• [What is needed] Copy out the full abstract on dietary calcium and nutritional rickets in children, word for word, with no changes.

• [Reading passage]

####################

Abstract

The chapter reviews the role of low dietary calcium intakes in the pathogenesis of nutritional rickets in children. Calcium requirements in children are primarily determined by the skeletal demands for calcium during growth and the efficiency of intestinal calcium absorption to meet these demands. In large parts of the developing world, calcium intakes in children are considered to be low at approximately 300 mg/day. There is good evidence to indicate that children adapt to these low intakes by increasing fractional calcium absorption when the vitamin D status is adequate and by reducing renal calcium excretion. Nevertheless, despite these adaptive processes, calcium deficiency rickets has been described in children from a number of countries, such as South Africa, Nigeria, Bangladesh, and India. Calcium intakes in these children have been estimated to be approximately 200 mg/day. Biochemically, the hallmark is a marked elevation of serum 1,25-dihydroxyvitamin D [1,25(OH)2D] concentrations in association with hypocalcemia and elevated alkaline phosphatase concentrations. 25-Hydroxyvitamin D [25(OH)D] concentrations are lower than in non-rachitic children but generally above levels usually associated with vitamin D deficiency rickets. A number of studies have documented healing of the disease by the supplementation of dietary calcium alone. There is increasing evidence to suggest that vitamin D requirements in children are influenced by their calcium requirements and the calcium content of the diet. Thus nutritional rickets has a spectrum of causes with dietary calcium deficiency being at one end of the spectrum and pure vitamin D deficiency at the other. In between a combination of relative vitamin D insufficiency and low dietary calcium intakes combine to exacerbate the development of rickets.

####################

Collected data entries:

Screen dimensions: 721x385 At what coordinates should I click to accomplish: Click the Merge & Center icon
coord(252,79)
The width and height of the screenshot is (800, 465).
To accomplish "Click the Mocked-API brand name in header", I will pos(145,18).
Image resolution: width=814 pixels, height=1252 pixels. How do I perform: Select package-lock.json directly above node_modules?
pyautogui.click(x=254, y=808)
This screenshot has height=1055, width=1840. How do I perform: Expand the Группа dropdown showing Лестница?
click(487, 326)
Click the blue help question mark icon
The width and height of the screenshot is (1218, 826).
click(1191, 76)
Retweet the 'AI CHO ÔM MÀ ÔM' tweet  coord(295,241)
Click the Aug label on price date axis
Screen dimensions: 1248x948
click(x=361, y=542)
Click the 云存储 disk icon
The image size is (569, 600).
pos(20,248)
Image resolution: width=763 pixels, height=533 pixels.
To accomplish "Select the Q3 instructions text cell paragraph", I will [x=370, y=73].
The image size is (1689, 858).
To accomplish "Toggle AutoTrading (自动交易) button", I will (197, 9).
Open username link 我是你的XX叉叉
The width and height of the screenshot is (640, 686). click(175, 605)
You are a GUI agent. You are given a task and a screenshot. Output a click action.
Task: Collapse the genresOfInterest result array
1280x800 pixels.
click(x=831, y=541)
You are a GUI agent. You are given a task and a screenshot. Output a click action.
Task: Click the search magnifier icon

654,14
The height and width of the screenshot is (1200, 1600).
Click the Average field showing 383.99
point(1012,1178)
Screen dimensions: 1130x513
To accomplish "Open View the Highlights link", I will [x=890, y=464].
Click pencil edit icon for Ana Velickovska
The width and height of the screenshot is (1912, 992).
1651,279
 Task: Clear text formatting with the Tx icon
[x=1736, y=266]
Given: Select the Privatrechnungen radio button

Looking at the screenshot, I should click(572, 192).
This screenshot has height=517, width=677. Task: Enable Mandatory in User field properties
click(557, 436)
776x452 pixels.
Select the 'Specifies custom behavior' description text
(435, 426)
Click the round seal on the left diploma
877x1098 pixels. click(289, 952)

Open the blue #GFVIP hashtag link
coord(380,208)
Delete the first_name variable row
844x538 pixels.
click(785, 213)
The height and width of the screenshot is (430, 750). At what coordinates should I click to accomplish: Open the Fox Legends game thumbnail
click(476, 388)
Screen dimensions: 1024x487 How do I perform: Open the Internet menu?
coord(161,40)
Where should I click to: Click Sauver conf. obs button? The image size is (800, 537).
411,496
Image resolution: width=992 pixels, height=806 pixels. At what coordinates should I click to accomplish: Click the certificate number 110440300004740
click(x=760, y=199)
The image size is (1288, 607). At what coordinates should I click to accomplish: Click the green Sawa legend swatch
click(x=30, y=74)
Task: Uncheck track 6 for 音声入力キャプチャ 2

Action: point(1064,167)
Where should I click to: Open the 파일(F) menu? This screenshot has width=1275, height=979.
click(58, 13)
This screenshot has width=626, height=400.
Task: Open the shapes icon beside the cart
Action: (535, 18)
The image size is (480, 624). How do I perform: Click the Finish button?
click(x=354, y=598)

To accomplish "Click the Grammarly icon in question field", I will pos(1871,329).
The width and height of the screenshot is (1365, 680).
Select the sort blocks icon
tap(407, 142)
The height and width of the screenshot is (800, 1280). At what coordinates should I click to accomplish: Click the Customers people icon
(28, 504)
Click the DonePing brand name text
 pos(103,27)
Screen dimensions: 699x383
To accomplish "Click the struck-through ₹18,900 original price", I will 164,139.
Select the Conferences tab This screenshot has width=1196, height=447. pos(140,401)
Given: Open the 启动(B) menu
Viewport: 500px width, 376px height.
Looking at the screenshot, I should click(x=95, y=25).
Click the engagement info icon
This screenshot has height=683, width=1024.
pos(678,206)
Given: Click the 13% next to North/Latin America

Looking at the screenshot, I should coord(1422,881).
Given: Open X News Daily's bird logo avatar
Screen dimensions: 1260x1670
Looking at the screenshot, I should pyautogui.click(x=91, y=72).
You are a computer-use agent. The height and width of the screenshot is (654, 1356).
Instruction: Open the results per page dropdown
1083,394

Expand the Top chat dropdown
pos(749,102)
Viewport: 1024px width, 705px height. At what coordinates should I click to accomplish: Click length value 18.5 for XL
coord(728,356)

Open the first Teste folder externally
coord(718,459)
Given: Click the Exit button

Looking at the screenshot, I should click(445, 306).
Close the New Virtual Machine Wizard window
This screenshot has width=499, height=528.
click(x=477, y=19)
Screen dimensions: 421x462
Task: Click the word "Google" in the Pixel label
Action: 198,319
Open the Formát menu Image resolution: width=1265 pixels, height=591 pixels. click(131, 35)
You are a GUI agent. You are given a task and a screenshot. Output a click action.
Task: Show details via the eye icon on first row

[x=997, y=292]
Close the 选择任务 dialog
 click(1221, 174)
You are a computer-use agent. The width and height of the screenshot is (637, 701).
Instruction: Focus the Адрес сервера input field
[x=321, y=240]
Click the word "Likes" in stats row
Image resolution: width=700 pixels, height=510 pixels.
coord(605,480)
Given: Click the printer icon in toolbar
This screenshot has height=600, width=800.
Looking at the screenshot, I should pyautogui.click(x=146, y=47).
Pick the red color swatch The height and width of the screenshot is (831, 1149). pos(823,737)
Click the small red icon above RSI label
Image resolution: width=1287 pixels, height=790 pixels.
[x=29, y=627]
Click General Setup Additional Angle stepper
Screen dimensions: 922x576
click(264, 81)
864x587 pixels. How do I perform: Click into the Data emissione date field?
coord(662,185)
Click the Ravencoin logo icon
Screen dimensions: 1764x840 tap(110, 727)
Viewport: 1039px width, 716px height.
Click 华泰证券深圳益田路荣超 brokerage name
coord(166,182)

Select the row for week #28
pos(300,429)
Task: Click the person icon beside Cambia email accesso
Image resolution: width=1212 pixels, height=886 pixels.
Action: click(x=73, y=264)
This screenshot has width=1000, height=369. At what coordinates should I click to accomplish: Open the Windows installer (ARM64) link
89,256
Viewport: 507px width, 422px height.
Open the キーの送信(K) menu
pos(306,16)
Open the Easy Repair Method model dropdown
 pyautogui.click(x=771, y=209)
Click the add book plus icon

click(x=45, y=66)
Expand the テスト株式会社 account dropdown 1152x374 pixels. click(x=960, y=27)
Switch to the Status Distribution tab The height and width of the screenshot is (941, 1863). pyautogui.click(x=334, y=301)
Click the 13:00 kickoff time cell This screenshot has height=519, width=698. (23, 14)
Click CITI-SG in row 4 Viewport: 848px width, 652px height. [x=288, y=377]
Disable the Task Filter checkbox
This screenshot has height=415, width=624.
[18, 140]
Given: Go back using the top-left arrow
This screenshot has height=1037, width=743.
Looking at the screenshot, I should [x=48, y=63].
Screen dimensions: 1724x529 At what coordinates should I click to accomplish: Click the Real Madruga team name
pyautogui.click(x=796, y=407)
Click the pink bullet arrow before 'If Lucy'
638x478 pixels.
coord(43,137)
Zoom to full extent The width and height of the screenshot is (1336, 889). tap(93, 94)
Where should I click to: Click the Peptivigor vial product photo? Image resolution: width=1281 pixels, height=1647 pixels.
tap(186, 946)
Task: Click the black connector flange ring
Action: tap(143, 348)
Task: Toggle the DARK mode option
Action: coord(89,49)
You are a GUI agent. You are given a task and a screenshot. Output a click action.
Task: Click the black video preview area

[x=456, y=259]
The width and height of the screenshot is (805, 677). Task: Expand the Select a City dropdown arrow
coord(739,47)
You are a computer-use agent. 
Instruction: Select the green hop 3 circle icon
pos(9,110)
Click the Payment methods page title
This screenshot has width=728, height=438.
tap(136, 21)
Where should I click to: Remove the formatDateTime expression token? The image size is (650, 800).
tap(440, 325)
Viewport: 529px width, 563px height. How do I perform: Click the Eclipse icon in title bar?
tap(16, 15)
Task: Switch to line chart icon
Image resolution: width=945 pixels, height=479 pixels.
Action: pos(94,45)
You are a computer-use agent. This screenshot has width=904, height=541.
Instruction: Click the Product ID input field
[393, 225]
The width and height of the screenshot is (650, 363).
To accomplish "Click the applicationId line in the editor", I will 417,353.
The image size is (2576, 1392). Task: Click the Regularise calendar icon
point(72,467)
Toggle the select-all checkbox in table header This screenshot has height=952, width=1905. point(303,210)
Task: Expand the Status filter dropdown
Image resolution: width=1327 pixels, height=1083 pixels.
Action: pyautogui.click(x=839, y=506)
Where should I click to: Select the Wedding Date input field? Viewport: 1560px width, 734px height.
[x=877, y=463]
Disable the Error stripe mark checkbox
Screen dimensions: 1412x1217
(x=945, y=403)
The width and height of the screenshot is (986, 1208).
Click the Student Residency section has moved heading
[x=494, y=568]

####################

• [Answer for the task]
Abstract

The chapter reviews the role of low dietary calcium intakes in the pathogenesis of nutritional rickets in children. Calcium requirements in children are primarily determined by the skeletal demands for calcium during growth and the efficiency of intestinal calcium absorption to meet these demands. In large parts of the developing world, calcium intakes in children are considered to be low at approximately 300 mg/day. There is good evidence to indicate that children adapt to these low intakes by increasing fractional calcium absorption when the vitamin D status is adequate and by reducing renal calcium excretion. Nevertheless, despite these adaptive processes, calcium deficiency rickets has been described in children from a number of countries, such as South Africa, Nigeria, Bangladesh, and India. Calcium intakes in these children have been estimated to be approximately 200 mg/day. Biochemically, the hallmark is a marked elevation of serum 1,25-dihydroxyvitamin D [1,25(OH)2D] concentrations in association with hypocalcemia and elevated alkaline phosphatase concentrations. 25-Hydroxyvitamin D [25(OH)D] concentrations are lower than in non-rachitic children but generally above levels usually associated with vitamin D deficiency rickets. A number of studies have documented healing of the disease by the supplementation of dietary calcium alone. There is increasing evidence to suggest that vitamin D requirements in children are influenced by their calcium requirements and the calcium content of the diet. Thus nutritional rickets has a spectrum of causes with dietary calcium deficiency being at one end of the spectrum and pure vitamin D deficiency at the other. In between a combination of relative vitamin D insufficiency and low dietary calcium intakes combine to exacerbate the development of rickets.